第6話
一か月が経った。異世界交流が終わった。自分の物語は、そういう路線ではなかったらしい。
そもそも、先人たちのおかげである程度の発展を遂げているこの世界に、高校生の自分たちが教えられるものはほとんどなかった。
例えば、スマホ。自分はスマホの使い方は教えられるが、どういう仕組みでメッセージを送ったり受け取ったりしているのかはさっぱりわからない。仮に仕組みをわかっていても再現できる能力もない。もし、自分が科学者や技術者だったらこの世界に大きな革新をもたらしたかもしれないが、残念。

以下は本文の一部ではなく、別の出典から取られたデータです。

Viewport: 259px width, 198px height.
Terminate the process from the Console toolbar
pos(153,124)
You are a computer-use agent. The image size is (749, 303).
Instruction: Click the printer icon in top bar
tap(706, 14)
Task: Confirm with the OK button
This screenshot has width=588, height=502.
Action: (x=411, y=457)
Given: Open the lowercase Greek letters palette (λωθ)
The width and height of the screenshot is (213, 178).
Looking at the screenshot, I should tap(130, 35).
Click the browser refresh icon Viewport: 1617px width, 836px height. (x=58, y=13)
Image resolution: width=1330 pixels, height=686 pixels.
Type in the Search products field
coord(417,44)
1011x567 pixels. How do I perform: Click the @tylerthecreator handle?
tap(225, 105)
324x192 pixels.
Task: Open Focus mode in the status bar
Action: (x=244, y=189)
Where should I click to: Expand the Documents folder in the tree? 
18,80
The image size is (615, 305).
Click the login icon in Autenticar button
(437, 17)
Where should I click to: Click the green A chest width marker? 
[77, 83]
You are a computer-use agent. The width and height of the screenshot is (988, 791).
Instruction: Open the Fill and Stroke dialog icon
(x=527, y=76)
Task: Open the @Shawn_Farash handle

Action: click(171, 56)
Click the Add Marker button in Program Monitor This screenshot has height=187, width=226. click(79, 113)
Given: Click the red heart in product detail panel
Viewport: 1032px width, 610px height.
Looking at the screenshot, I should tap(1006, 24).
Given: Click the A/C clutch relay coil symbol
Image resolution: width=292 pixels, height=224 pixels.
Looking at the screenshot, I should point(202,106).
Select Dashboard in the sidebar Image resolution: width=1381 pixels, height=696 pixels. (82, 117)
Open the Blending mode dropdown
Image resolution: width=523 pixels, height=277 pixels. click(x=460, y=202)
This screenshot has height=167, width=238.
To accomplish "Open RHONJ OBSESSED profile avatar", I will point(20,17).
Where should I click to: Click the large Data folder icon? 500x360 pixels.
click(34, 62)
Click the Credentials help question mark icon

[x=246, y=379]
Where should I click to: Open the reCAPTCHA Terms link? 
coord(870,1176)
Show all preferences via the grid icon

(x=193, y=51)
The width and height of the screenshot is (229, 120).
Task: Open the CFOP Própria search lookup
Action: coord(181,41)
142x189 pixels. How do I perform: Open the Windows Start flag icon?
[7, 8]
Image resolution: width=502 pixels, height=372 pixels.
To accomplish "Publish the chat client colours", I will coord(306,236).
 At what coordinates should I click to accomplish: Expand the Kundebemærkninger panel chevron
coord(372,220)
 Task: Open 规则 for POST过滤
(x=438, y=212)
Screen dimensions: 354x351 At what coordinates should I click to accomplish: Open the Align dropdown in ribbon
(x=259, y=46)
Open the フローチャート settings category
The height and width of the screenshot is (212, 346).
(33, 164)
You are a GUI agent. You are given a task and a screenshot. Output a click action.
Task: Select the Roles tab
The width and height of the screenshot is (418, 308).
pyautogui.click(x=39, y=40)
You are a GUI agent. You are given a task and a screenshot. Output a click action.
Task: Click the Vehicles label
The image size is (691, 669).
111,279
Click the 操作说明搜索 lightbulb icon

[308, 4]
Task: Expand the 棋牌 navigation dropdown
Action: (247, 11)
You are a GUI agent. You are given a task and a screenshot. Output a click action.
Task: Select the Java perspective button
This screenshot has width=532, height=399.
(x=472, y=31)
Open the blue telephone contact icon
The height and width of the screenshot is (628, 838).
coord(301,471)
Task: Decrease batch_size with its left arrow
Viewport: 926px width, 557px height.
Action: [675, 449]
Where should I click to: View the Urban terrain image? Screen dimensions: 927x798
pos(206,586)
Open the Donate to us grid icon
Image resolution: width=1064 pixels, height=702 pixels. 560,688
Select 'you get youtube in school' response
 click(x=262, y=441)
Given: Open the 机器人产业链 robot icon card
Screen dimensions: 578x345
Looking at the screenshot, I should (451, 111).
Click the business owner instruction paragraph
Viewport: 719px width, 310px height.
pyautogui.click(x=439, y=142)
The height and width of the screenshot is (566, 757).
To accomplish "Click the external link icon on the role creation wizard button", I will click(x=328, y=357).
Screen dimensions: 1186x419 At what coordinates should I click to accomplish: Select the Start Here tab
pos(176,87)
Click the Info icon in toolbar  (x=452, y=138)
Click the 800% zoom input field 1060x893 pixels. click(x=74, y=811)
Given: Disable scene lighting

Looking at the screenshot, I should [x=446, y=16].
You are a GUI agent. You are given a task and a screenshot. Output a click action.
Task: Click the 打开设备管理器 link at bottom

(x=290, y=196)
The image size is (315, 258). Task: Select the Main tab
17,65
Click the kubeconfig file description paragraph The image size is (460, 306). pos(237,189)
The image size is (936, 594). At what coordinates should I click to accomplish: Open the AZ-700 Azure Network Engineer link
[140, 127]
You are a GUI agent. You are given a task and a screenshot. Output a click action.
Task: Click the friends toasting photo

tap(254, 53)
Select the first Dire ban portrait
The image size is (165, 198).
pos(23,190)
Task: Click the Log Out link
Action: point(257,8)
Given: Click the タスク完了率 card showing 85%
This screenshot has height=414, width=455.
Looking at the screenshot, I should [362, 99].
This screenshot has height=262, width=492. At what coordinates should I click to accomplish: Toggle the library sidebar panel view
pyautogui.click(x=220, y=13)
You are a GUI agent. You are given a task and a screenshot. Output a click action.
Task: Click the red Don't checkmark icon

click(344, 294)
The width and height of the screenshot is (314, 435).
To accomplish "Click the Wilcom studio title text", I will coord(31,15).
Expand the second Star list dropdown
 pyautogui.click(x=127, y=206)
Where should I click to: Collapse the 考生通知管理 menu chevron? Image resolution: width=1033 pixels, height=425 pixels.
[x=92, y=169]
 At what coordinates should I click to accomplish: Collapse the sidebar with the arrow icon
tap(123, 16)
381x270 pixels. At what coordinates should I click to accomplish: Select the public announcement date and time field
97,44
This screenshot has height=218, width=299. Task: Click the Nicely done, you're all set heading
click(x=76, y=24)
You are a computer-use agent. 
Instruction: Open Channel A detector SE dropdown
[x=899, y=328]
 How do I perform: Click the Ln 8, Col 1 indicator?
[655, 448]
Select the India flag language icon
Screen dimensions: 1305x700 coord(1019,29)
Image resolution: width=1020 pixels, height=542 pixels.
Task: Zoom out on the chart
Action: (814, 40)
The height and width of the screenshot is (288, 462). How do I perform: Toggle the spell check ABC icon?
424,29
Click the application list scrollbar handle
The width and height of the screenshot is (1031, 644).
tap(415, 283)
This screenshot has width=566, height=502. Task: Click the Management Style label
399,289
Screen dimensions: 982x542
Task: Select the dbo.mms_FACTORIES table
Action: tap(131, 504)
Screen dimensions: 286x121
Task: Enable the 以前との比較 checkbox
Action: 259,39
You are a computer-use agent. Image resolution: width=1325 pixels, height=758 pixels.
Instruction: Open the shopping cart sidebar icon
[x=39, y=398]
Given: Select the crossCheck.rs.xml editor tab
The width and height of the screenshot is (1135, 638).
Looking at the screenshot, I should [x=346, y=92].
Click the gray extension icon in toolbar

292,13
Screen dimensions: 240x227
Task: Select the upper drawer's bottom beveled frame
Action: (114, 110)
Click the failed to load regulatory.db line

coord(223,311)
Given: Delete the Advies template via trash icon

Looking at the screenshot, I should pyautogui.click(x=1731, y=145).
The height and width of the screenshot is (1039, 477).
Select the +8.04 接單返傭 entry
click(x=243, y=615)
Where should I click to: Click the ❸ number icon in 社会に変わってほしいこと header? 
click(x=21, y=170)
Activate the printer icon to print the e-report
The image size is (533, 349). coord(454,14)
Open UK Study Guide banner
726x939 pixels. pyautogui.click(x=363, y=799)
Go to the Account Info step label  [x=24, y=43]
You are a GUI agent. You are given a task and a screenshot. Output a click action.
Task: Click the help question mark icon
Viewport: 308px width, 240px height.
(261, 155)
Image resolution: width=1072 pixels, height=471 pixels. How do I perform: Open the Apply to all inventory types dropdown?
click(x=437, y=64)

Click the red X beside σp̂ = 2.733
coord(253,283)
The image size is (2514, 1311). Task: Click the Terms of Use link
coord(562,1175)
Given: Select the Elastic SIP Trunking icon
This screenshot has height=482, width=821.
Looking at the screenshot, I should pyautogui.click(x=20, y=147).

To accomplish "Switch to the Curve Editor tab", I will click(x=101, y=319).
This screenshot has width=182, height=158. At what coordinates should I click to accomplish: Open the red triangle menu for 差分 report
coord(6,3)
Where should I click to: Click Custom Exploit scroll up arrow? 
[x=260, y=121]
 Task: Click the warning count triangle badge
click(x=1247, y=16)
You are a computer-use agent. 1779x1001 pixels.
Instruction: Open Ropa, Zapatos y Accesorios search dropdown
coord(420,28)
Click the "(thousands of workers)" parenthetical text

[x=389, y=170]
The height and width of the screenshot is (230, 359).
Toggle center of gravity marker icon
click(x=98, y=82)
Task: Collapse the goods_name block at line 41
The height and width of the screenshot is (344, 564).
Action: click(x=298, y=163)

でも、まったくなにも提供しなかったわけではない。一緒にやってきた教科書は大変喜ばれた。また、娯楽や流行について話したら気に入ってもらえた。
交流の結果、自分たちが得たものについて紹介したい。
まず、時空の歪みについて。詳しいことはわかっていないとのことだった。ただ、昔ある漂流者が「帰る方法を見つけたので、帰ります。さようなら」という言葉を残し、空間大魔法を発動して消えた、という記録が別の国に残っているらしい。
次に、魔法について。結論から言うと自分はこの世界の一般人程度には魔法が使えるようになっていた。そして、よっちゃんは大魔女になっていた。
もともと、地球人はこの世界に漂う魔力を魔法に具現化しやすい体質らしい。なので、自分もすぐに習得できたのだが、よっちゃんは体質と才能に恵まれていた。三日で基礎を習得し、魔女になった。そして三週間で大魔女の先生に認められ、その称号を得た。すごいぞ、よっちゃん。
サンジョさんはコメタ王国に残るなら、衣食住は保障すると言ってくれたが、自分たちはこの国を出ることにした。
「いままで、ありがとうございました」
「お世話になりました」
と別れの挨拶。
「お二人とも、お元気で。ぴえんですの」
使い方あってるのかなぁとも思ったが、まぁいいか。ぴえん。
スタートは遅れてしまったかもしれないが、こうしてクラスメイト探す旅が始まった。